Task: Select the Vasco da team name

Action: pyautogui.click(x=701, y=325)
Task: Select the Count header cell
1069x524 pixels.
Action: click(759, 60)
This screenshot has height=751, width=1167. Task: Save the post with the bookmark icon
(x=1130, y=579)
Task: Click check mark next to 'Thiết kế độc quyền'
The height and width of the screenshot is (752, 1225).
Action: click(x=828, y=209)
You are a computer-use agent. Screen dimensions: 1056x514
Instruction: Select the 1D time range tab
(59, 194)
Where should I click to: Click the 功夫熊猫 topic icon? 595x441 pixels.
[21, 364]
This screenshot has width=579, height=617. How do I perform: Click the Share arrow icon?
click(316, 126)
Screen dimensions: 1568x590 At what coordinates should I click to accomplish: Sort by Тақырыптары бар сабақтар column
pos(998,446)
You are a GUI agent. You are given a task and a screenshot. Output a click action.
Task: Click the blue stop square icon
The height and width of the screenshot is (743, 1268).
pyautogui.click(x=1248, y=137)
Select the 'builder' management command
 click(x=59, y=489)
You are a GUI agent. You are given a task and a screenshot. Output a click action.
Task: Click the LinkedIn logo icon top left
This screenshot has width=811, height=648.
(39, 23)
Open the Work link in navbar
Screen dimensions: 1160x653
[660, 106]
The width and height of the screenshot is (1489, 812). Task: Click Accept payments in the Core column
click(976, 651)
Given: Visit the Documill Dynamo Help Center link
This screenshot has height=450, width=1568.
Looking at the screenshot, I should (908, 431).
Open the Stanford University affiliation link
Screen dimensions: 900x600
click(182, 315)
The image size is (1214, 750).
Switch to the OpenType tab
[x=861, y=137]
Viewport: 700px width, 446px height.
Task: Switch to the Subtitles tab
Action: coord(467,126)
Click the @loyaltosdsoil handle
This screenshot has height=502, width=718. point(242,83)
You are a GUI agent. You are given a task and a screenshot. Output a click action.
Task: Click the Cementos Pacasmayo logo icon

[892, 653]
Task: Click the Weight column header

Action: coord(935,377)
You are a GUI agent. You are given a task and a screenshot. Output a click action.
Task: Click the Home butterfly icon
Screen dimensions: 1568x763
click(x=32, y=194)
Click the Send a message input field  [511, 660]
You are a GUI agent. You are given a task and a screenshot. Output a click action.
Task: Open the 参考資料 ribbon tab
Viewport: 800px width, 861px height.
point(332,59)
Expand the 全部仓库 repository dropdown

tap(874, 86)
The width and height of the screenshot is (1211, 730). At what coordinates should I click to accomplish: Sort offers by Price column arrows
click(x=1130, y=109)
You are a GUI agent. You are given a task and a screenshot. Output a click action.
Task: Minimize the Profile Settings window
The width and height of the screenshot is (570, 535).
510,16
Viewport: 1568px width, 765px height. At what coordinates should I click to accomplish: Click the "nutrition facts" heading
****************
WORK TASK
Everything starting at the line containing "Given: Visit the" and ending at the line containing "Task: Minimize the Profile Settings window" in the records above should be repeated exactly, and only that.

WRITTEN ANSWER
Given: Visit the Documill Dynamo Help Center link
This screenshot has height=450, width=1568.
Looking at the screenshot, I should (908, 431).
Open the Stanford University affiliation link
Screen dimensions: 900x600
click(182, 315)
The image size is (1214, 750).
Switch to the OpenType tab
[x=861, y=137]
Viewport: 700px width, 446px height.
Task: Switch to the Subtitles tab
Action: coord(467,126)
Click the @loyaltosdsoil handle
This screenshot has height=502, width=718. point(242,83)
You are a GUI agent. You are given a task and a screenshot. Output a click action.
Task: Click the Cementos Pacasmayo logo icon

[892, 653]
Task: Click the Weight column header

Action: coord(935,377)
You are a GUI agent. You are given a task and a screenshot. Output a click action.
Task: Click the Home butterfly icon
Screen dimensions: 1568x763
click(x=32, y=194)
Click the Send a message input field  [511, 660]
You are a GUI agent. You are given a task and a screenshot. Output a click action.
Task: Open the 参考資料 ribbon tab
Viewport: 800px width, 861px height.
point(332,59)
Expand the 全部仓库 repository dropdown

tap(874, 86)
The width and height of the screenshot is (1211, 730). At what coordinates should I click to accomplish: Sort offers by Price column arrows
click(x=1130, y=109)
You are a GUI agent. You are given a task and a screenshot. Output a click action.
Task: Minimize the Profile Settings window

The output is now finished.